**Required action**:
The range runs from the line containing "Viewport: 824px width, 684px" through the last line of the material below; retype it exactly, leaving out the pictures.

________________________________________

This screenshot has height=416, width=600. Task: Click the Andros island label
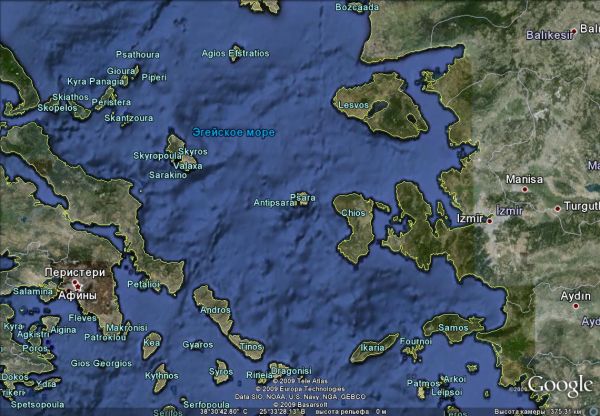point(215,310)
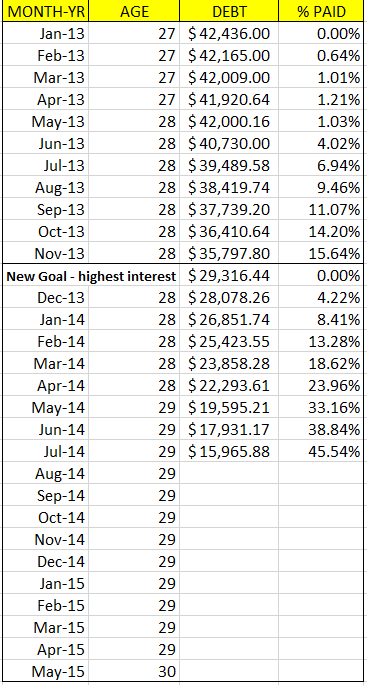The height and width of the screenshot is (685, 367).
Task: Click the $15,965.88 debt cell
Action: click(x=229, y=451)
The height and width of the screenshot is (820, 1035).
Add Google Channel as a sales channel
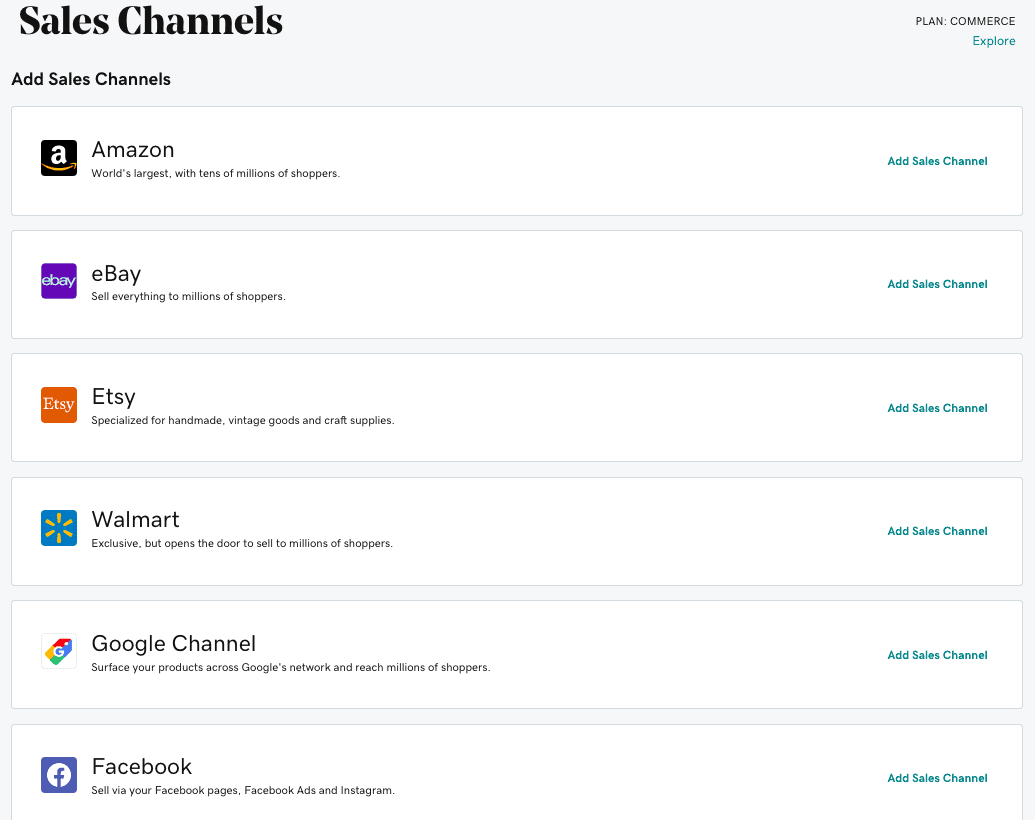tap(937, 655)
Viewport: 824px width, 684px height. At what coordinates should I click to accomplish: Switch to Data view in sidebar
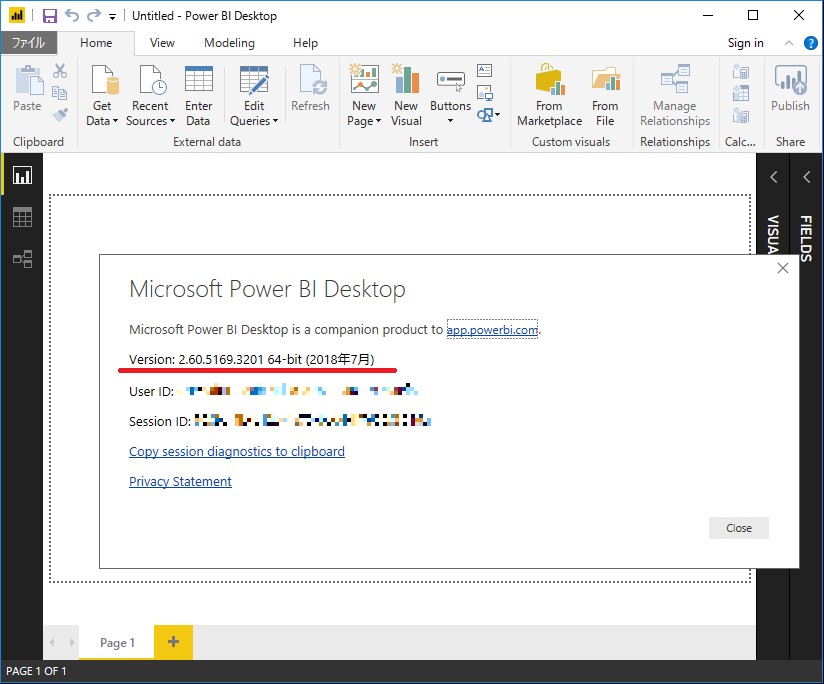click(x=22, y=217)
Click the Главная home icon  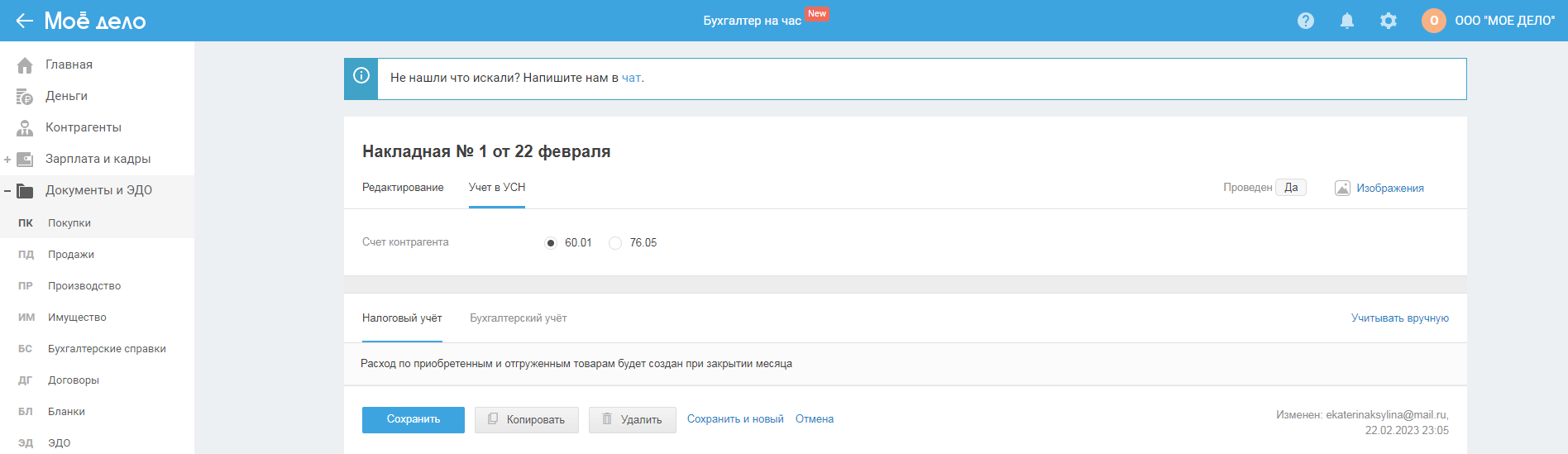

________________________________________

**Your response**:
Viewport: 824px width, 684px height. At what coordinates should I click to accomplish: Switch to Data view in sidebar
click(x=22, y=217)
Click the Главная home icon  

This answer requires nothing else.